Income-based Loan Repayment Plan: July 1, 2009
On July 1, 2009, a new federal program, called the Income-based Repayment Plan, goes into effect. If you’re a student in the process of repaying your federal student loans, you may qualify for the Income-based Repayment Plan, also referred to as the IBR, which caps your monthly loan payment at an amount calculated to be affordable based on your income and family size. Typically, the cap is set at 15% of your discretionary income.
An excellent IBR overview in the Boston Globe points out that one of the program’s goals is encouragement in a difficult employment climate: as a new grad, you may be willing to accept a lower-paying job if you don’t have to worry about a student loan payment bigger than your monthly take-home pay.
Since the Income-based Repayment Plan is a federal program, it bases your discretionary income on your adjusted gross income. The federal financial aid website has a preliminary calculator that can give you an idea of whether you qualify for the IBR program, but the financial institution you got your student loan from will ultimately calculate your lowered payment for you.
Only federal loans qualify for income-based repayment.
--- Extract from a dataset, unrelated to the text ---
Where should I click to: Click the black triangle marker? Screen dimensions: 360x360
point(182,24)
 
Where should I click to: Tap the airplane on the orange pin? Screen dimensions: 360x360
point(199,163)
Eligible federal loans include:
- Stafford loans
- Graduate PLUS loans
- Most federal consolidation loans
Loans that are not eligible for IBR are:
- Parent PLUS loans
- Federal consolidation loans that include Parent PLUS loans
- Private loans
Sallie Mae, a lender authorized to issue and manage federal student loans, also has information on the IBR program, and a downloadable worksheet that may help you determine your eligibility and monthly payment.